BERLIN TRAVEL OVERVIEW

The unlikely capital of Germany, Berlin is a heady mix of history, culture, and turmoil. Once the third largest city in the world in the 1920s, Berlin is steeped in a rich past marked by the scars of war and the fall of the Berlin Wall. 


An eclectic and a peculiar mix of wild nightlife and exasperatingly tedious & dysfunctional bureaucracy and public policy, this is a capital in constant transformation, still working out what its final form might be.

Here's what we think should form the core of your experience:

20th Century German History

Some of the most important events of the 20th Century occurred here, or on the outskirts of Berlin, in Potsdam, shaping the world we live in today. 


The visitor to Berlin is well-served spending at least a bit of time visiting some of the key historical sites related to the Second World War, the Berlin Wall, and the Cold War, and reflecting on how precious our fragile freedoms from tyranny, and authoritarian madness actually are. 


Even before the havoc of the 20th Century though, it’s worth considering Berlin’s role from both a European sense, and also from the perspective of it being the centre of the Haskalah (Jewish enlightenment) and by extension one of, if not the most important Jewish cities in Europe.


All while objectively being a cultural backwater in the middle of nowhere, quite disconnected from many of the most important central European narrative threads. 

Berlin's Fine Art Collections & High Culture

Woefully ignored when compared to other big European cities, Berlin’s museums boast exceptional collections of works by the German Romantics, Impressionists, 1920s Neue Sachlichkeit (New Objectivity) artists, and the second largest collection of Sandro Botticelli paintings in the world, next to Florence’s Uffizi. 


There are also nine orchestras, three operas, and incredible archeological collections to discover, even with the current closure of the Pergamon museum.

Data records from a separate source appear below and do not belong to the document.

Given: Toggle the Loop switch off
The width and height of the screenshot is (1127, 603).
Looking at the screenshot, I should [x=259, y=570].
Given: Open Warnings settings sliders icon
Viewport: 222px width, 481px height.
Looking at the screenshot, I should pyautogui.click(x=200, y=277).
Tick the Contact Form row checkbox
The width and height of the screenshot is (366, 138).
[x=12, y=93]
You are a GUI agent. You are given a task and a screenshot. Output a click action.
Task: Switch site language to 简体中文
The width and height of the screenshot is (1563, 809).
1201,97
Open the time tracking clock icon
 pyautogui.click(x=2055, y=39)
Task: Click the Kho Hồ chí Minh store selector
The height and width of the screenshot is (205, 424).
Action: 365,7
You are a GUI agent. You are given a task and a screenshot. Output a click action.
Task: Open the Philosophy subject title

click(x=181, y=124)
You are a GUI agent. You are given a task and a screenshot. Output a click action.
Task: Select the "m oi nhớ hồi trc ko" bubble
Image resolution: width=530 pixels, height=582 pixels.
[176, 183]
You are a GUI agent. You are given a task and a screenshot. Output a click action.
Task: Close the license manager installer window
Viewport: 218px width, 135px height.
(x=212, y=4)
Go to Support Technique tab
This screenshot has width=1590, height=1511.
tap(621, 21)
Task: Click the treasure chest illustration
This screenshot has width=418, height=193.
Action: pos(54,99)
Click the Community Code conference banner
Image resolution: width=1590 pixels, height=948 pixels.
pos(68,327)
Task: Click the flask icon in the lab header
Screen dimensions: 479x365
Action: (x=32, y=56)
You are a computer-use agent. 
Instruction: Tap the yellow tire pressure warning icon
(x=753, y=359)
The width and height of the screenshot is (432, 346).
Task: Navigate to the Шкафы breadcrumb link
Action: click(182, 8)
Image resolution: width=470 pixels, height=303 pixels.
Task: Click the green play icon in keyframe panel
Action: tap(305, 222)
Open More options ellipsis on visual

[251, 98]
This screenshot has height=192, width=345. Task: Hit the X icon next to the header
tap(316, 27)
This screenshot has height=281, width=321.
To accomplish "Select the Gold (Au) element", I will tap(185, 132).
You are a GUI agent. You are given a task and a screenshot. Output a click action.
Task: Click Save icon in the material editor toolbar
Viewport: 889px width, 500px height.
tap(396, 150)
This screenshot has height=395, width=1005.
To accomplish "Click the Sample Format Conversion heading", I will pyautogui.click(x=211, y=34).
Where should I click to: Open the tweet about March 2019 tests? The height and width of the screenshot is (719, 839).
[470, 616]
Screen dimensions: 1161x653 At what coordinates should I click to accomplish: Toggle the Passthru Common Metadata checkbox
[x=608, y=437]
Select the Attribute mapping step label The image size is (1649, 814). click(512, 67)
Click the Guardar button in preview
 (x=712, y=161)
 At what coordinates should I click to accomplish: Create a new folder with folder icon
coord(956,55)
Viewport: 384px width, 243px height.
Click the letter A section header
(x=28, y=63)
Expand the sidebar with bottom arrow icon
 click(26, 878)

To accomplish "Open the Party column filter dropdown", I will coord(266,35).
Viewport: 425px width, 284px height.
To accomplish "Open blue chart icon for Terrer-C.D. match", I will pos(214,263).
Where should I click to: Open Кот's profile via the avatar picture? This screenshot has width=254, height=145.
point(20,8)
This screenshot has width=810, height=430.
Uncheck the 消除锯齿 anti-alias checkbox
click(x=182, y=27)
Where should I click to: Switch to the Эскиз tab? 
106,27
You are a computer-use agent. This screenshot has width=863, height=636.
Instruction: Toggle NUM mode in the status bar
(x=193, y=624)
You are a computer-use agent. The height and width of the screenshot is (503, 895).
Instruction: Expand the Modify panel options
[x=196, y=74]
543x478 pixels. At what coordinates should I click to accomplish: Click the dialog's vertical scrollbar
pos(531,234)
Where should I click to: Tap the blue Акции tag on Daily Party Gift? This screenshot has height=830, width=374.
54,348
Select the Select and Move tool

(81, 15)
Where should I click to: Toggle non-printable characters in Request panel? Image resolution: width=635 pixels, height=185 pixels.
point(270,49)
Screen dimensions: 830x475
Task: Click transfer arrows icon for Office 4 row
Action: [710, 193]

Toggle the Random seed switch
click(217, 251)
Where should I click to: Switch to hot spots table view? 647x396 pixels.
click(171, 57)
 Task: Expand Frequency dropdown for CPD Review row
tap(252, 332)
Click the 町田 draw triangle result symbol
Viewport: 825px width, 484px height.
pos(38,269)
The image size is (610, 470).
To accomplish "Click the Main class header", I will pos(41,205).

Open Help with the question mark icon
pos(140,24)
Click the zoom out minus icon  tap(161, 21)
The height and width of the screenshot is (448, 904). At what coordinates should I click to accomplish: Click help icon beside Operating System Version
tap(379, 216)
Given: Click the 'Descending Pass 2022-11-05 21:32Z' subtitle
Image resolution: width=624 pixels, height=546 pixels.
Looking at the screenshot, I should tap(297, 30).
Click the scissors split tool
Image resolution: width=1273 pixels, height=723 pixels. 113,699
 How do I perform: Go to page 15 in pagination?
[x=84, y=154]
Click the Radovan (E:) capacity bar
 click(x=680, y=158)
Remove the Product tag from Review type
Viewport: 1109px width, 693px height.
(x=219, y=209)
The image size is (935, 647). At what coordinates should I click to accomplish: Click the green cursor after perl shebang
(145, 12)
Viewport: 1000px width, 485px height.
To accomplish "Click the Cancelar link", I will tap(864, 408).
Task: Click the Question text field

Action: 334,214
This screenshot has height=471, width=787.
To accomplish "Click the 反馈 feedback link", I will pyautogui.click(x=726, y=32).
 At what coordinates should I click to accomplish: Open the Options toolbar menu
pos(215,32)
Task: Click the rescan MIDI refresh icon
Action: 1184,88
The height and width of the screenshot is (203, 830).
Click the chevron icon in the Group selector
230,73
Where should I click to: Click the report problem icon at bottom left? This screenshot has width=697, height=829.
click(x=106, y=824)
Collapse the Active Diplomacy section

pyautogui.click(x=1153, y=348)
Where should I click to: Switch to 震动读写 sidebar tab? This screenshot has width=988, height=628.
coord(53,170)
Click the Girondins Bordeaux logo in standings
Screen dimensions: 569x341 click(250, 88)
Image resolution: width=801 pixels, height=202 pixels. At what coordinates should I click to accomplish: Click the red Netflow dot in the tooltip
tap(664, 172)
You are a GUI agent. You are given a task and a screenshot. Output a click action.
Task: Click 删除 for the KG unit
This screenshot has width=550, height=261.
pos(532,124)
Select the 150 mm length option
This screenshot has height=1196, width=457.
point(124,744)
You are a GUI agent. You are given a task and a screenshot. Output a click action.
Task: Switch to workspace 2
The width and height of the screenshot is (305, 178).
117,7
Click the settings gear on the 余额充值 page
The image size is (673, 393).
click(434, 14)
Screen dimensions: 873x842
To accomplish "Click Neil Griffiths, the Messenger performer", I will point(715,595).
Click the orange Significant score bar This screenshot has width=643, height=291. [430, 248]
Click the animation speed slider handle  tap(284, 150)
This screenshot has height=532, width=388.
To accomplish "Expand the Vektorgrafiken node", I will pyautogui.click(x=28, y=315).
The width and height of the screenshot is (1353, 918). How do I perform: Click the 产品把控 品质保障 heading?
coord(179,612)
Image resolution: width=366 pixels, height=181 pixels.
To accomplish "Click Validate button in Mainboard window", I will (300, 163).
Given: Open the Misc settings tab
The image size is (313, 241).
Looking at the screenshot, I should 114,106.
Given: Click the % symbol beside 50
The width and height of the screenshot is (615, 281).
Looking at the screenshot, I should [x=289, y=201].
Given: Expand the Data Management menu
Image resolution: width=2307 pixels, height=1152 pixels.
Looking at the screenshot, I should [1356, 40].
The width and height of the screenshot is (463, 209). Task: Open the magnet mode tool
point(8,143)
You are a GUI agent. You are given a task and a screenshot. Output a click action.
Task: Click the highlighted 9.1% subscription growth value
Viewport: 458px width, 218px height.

The spectacularly re-built Neues Museum is the work of architect David Chipperfield, whose design hand has shaped much of the Museum Island compex, and surprising other bits of the city—a Valentino boutique in the affluent West Berlin district of Charlottenburg, for example. 


Here the curious visitor can visit most famously the bust of Queen Nefertiti, the sublimely beautiful symbol of the bizarre religious shifts of Ancient Egypt's 18th Dynasty, along with facimilies of the Treasure of Priam, the originals largely having been escorted off to Russia after the second world war. 

Hip Berlin Neighbourhoods, Cuisine, Nightlife

This is a city with incredibly strong neighbourhood identities. Each has a different flavour, and your experience can be completely different depending on what you enjoy. There are also many wonderful local markets and flea markets to explore. 


Berlin nightlife is legendary. While it’s certainly not as wild and unhinged as it was in the 1990s and early 2000s, in some ways that’s perhaps a good thing, with the addition of upscale cocktail bars to the milieu of bars, all-night nightclubs, and full-on techno palaces. 


Berlin's food scene has developed in leaps and bounds in the past few years, and now boasts a wide variety of international offerings, from Neapolitan pizzas, to fantastic northern Chinese noodles from Xi’an, to ubiquitous Turkish cooking. 


There are now also more than a few very impressive produce-centric restaurants that have opened, featuring a contemporary look at more local German cooking, many of which are well worth exploring. 


It is important to note that you do really need to know what to look for to have a spectacular dining experience at any part of the price or style spectrum, as the average still leaves something to be desired. 


Any of our guides will be able to point you in the right direction though and make sure you have a sublime dining experience.